Last year, developers Ben and Daniel Miller promised to deploy some “pretty crazy shit” to make enough to fund their projects, but kept mum on the specifics. As of yesterday, the crazy shit has been revealed: They’re selling shares of 1351 H Street NE, which will house Asian-restaurant-slash-streetwear-store Maketto, to anyone with an Internet connection and $100.
In exchange for $100, investors get a share of 30 percent of Maketto’s profits. The perks escalate from there—-a $100 investor gets an invite to shareholder party, while $10,000 investors get an annual dinner cooked by Toki Underground chef Erik Bruner-Yang, who is opening Maketto with DURKL streetwear’s Will Sharp.
The Millers’ Maketto scheme fills every box in D.C. zeitgeist bingo. It’s on H Street NE. Bruner-Yang’s Toki Underground can’t empty its stools fast enough.
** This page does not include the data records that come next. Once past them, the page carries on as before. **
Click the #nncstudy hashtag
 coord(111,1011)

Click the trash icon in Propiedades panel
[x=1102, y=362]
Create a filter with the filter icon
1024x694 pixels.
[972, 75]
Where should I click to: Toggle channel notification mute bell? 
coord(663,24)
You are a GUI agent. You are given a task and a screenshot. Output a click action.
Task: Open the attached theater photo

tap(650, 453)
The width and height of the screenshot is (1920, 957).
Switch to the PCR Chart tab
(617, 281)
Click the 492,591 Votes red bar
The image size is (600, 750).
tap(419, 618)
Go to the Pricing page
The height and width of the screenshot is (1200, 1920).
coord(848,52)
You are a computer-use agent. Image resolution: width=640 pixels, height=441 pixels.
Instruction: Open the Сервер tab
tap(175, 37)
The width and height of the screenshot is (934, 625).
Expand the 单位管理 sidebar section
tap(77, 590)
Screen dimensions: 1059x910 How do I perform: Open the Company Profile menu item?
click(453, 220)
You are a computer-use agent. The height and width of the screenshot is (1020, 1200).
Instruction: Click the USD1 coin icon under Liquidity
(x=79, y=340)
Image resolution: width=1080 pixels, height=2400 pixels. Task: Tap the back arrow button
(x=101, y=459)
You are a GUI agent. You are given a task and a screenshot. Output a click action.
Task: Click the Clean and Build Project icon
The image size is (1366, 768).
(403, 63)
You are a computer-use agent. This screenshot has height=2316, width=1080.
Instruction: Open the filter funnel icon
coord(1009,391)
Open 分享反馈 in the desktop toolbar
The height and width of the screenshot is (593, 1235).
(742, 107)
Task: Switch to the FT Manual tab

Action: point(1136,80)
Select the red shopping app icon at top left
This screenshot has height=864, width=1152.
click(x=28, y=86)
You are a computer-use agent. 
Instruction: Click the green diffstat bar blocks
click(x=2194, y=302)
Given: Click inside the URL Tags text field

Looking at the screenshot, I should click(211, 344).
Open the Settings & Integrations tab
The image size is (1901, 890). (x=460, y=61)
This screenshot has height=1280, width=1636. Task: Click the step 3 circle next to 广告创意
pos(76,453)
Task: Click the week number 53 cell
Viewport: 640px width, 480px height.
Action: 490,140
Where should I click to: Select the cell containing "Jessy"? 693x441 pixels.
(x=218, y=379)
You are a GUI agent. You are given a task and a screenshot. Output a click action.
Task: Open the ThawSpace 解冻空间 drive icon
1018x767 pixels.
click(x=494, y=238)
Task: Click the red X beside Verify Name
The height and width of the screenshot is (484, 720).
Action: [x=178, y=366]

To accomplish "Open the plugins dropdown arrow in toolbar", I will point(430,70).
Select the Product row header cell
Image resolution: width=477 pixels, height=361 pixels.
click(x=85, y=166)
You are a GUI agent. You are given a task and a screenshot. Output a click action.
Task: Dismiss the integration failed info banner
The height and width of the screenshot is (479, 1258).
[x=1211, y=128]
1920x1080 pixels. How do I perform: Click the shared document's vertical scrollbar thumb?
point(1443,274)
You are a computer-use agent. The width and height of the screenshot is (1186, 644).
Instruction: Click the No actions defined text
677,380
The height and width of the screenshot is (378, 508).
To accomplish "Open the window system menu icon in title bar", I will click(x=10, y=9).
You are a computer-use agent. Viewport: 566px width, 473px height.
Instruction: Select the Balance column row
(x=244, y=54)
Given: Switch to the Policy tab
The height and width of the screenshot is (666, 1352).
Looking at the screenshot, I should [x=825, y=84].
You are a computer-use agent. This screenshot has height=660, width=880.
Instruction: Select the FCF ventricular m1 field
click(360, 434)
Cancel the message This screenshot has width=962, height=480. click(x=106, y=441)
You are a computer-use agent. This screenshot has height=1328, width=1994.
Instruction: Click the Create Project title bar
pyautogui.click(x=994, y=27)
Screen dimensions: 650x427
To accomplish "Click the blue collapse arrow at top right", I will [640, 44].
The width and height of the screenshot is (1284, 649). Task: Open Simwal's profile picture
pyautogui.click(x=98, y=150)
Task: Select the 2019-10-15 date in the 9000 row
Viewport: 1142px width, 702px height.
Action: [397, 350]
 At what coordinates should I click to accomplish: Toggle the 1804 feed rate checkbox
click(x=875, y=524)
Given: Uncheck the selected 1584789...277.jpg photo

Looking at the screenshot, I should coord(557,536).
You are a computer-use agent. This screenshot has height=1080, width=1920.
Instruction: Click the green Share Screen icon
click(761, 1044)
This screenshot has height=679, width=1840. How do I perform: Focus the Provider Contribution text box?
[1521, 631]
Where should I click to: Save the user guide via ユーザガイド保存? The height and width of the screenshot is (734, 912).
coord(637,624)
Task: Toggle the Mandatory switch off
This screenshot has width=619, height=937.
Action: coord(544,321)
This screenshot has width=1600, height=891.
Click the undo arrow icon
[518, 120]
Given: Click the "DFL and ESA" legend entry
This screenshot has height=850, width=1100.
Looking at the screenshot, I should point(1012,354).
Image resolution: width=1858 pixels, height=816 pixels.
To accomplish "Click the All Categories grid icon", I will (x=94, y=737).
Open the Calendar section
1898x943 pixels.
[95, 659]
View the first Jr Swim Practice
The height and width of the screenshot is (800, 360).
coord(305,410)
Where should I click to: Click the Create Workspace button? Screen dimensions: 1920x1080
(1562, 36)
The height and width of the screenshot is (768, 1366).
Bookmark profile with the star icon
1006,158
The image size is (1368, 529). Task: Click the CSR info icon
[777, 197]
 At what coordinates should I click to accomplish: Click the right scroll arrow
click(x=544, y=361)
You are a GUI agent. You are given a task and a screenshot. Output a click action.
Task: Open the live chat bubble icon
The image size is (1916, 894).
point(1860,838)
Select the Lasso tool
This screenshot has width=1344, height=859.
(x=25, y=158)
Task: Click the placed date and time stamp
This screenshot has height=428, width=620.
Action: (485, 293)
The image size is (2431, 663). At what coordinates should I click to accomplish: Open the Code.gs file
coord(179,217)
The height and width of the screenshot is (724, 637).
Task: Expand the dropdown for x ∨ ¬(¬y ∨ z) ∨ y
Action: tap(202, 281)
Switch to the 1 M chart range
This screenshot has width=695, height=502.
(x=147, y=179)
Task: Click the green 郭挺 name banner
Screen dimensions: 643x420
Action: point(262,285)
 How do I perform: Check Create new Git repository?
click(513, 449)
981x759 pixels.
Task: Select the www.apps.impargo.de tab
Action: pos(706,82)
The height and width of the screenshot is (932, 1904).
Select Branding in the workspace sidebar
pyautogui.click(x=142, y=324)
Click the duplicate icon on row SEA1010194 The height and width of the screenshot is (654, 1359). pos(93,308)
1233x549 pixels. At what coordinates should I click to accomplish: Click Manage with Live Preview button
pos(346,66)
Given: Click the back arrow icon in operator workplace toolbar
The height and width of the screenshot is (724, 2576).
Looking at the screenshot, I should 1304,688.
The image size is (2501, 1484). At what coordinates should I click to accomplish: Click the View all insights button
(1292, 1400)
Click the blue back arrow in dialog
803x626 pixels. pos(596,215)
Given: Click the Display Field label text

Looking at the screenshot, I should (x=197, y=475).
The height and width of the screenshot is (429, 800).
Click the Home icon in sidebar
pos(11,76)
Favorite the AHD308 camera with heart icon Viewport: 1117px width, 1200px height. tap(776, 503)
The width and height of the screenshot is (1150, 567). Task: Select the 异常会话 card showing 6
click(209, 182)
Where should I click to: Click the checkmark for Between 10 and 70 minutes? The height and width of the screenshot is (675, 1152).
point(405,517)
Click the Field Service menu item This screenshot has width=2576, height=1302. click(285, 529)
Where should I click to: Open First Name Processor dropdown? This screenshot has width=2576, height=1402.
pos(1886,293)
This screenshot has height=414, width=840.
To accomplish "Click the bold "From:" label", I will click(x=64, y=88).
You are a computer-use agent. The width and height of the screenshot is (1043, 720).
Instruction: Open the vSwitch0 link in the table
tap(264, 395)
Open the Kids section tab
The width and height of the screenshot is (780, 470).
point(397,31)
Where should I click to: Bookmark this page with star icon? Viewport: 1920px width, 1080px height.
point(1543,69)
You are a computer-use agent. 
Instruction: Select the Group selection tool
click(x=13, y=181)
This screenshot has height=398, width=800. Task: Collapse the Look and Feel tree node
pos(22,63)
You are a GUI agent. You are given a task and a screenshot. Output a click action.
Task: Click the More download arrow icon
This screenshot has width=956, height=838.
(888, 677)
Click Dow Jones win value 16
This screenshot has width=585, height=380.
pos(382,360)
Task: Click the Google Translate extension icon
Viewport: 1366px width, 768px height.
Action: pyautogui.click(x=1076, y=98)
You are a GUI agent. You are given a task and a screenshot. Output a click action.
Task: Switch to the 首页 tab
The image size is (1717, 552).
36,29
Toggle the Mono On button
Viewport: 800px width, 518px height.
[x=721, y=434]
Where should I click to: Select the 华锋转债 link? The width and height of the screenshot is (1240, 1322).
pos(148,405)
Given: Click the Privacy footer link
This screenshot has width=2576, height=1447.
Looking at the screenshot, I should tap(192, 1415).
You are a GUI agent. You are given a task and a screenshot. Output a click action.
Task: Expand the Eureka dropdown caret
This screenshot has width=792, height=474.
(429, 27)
And it’s got the same doing-good-while-doing-well feeling that’s popular in both Washington and Silicon Valley: It’s a little bit Kiva, a little bit Kickstarter, and a lot Popularise, the brothers’ previous effort to crowdsource development ideas.
“No one’s ever bought a piece of a building on the Internet,” says Ben.
While the brothers, sons of Verizon Center and Washington Harbour mastermind Herb Miller, had the idea to sell shares in a building on the Internet years ago, they faced problems setting it up legally. It took months just to find a lawyer who would do the paperwork. And now, a new problem: convincing people to send $100 to people they’ve never met.
So far, the brothers have won the trust of 38 investors, raising $76,900 of their $325,000 goal. Ben Miller says they expect to start the permit process in September, and are aiming for a spring 2013 opening.
The Millers appears to have more plans for Fundrise on H Street. According to SEC filings, they’ve registered a corporation with the Fundrise name for a building at 906-908 H Street NE, which they bought in June for almost $1.4 million. Ben Miller wouldn’t comment on any future building plans, saying SEC rules forbid it.
But Ben Miller is more than happy to talk about Maketto and the side benefits of herding together microinvestors. For one thing, it could speed up the permit process. “Hey, if everybody’s invested, it’s going to be really hard for government to be nonresponsive,” he says.